Proyeksi harga komoditas utama (batu bara, nikel) diperkirakan melandai atau kembali normal pada 2026. Proyeksi tersebut berisiko menekan margin emiten, membuat sinyal dividen historis tidak lagi relevan untuk valuasi ke depan.
Abida Massi Armand menyebut pembayaran dividen yang terlalu besar juga bisa mengindikasikan strategi manajemen. "Pembayaran dividen yang terlalu besar juga bisa mengindikasikan residual dividend policy," tutur Abida Massi Armand.
3. Kasus MEDC: Bukti Laba Menciut
Kasus PT Medco Energi Internasional Tbk (MEDC) menjadi contoh. Emiten migas ini dijadwalkan menebar dividen interim sebesar US$42 juta (sekitar Rp701,31 miliar) pada 28 November 2025.
Namun, MEDC membukukan koreksi laba bersih menjadi US$85,65 juta (setara Rp1,42 triliun) sepanjang Januari-September 2025. Laba bersih MEDC menciut 1,46% YoY, menunjukkan tantangan profitabilitas sudah dimulai di tahun berjalan.
Pembagian dividen per saham MEDC ditetapkan US$0,0017 per saham. Oleh karena itu, investor perlu meninjau kembali sustainability laba MEDC pada 2026, yang diprediksi akan tertekan harga minyak yang fluktuatif, dibandingkan melihat dividen historis.
4. Rotasi Modal ke Saham Defensif (Bank)
Di tengah ketidakpastian komoditas, investor disarankan untuk beralih ke saham yang lebih defensif.
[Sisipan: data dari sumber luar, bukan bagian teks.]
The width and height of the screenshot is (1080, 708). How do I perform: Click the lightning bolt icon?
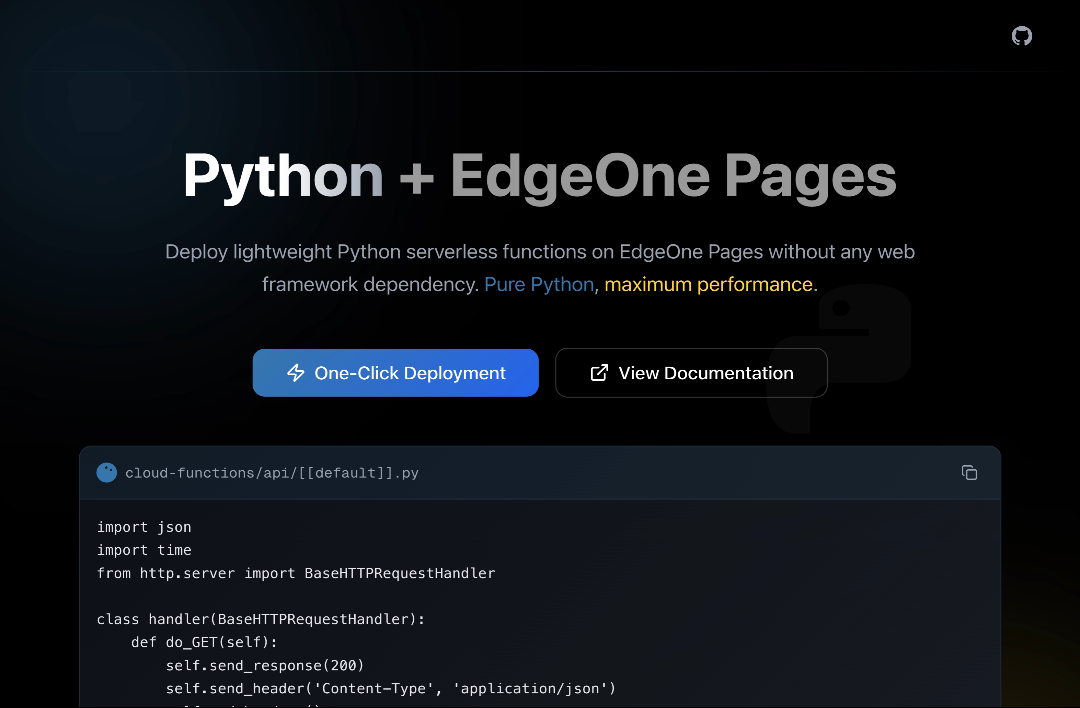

Emiten bank dinilai cukup menarik karena loyalitas mereka dalam menebar dividen tiap tahun.
Rotasi modal ini menunjukkan adanya pergeseran strategi. "Angga Septianus (IPOT) menilai emiten bank cukup menarik karena loyalitas mereka dalam menebar dividen tiap tahun," tulis analis Indo Premier Sekuritas.
Emiten seperti PT Bank Rakyat Indonesia (BBRI) direkomendasikan karena berkomitmen membagikan dividen interim di bulan Januari 2026. Asumsi serupa berlaku untuk PT Bank Mandiri Tbk (BMRI).
5. Implikasi Pasar dan Keyakinan Analis
Dividen interim menunjukkan komitmen emiten untuk menghargai pemegang saham dengan pencapaian yang ada, namun bukan menjadi prospek kinerja di tahun depan. "Angga Septianus menegaskan dividen interim menandakan komitmen emiten untuk menghargai pemegang saham dengan pencapaian yang ada, namun bukan menjadi prospek kinerja di tahun depan," ujarnya.
Abida Massi Armand menambahkan, sinyal dividen cenderung menjadi lebih efektif dalam membangun kepercayaan pasar, terutama pada periode akhir tahun yang penuh ketidakpastian. "Sinyal dividen cenderung menjadi lebih efektif dalam membangun kepercayaan pasar, terutama pada periode akhir tahun yang penuh ketidakpastian," tutup Abida.
Kombinasi injeksi likuiditas besar-besaran dan rotasi ke bank menunjukkan pasar mulai memfinalisasi posisi untuk menghadapi potensi perlambatan komoditas di 2026, yang memerlukan portofolio yang lebih defensif.